Well it just makes no sense prefiltering when with Speech-to-Text you could see where the actual words are in time and filter the noise out accordingly. That's what you can see in the YouTube web app but it doesn't let you edit the audio unfortunately. But if any mulitrack editor could have the words alongside it like YT web app does that would be excellent.
You are viewing a single comment's thread from:
just wanted to add these few links we discussed for reference:
Link: How to Use Truncate Silence and Sound Smarter with Audacity
Link: Howto Truncate Silence in Audacity
Link: Deep Learning 'ahem' detector (github project)

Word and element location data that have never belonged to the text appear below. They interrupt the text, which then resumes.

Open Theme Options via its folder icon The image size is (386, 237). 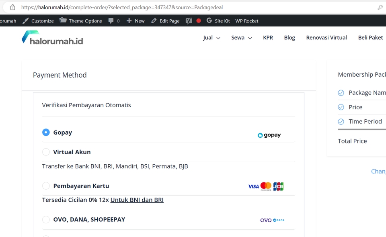[62, 20]

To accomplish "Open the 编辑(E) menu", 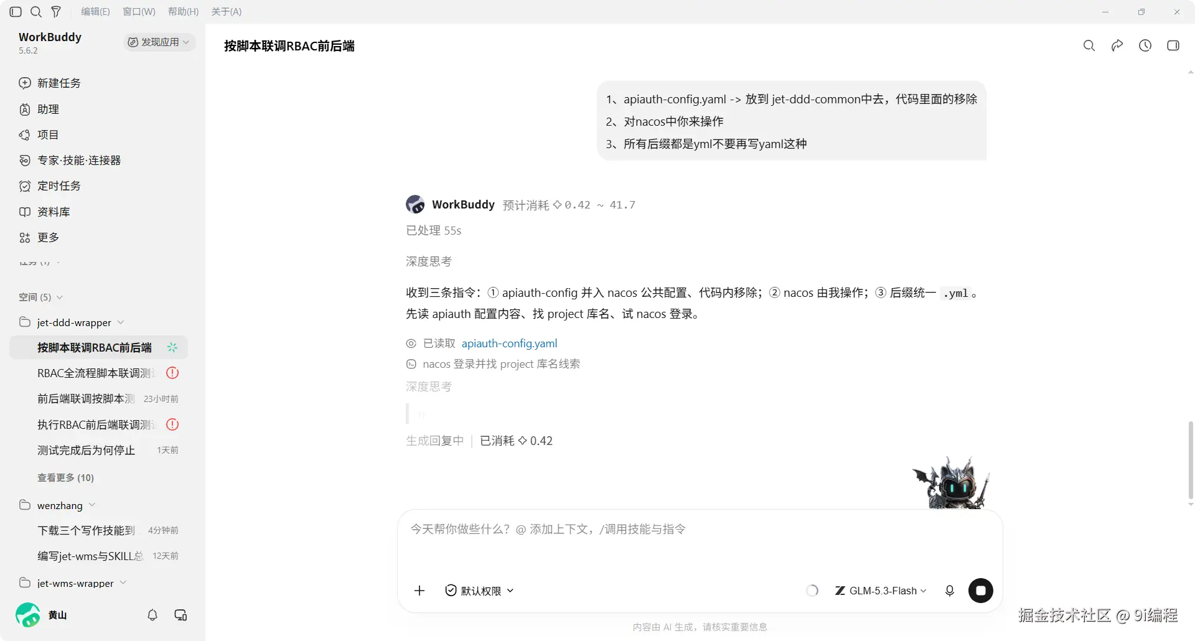I will coord(95,12).
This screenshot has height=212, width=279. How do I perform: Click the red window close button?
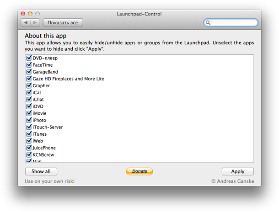[23, 14]
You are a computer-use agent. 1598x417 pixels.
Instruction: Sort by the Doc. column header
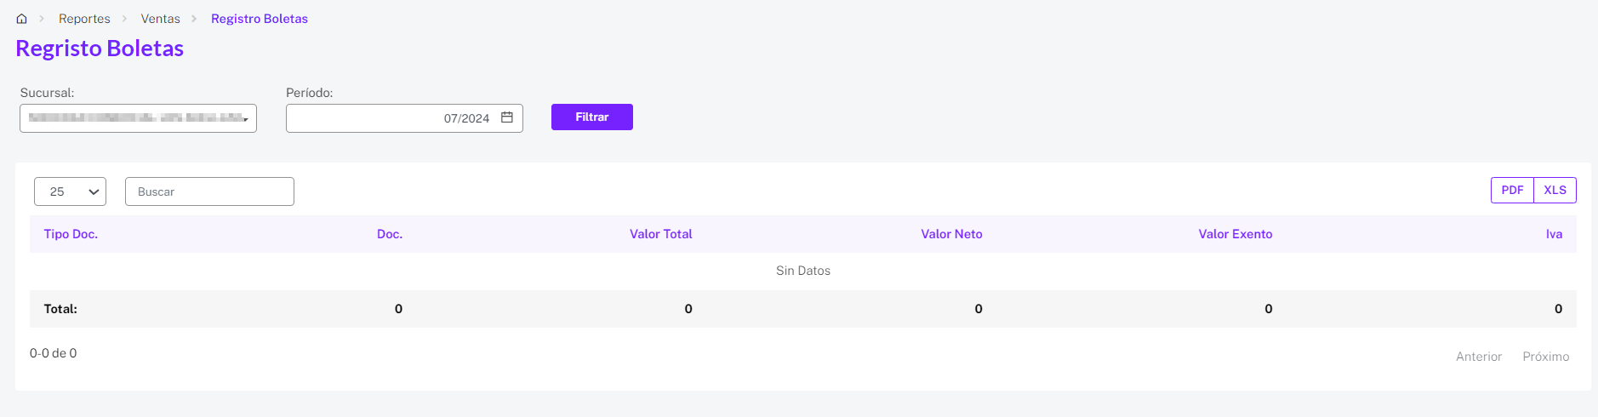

not sure I understand this, but exporting YouTube caption via WebVTT gaves me the individual timings of each word shown in the auto-captioning. The multitrack editing (cutting across all tracks) phase would take place BEFORE any captioning takes place, and you would have already removed any of those undesirable "artifacts".
Interestingly though you might be able to do it that way too in reverse, get combined transcript and convert into audacity labels.. http://wiki.audacityteam.org/wiki/Movie_subtitles_(*.SRT)
Even if all the artifacts aren't there, maybe it makes it easier to find some of them to cut out.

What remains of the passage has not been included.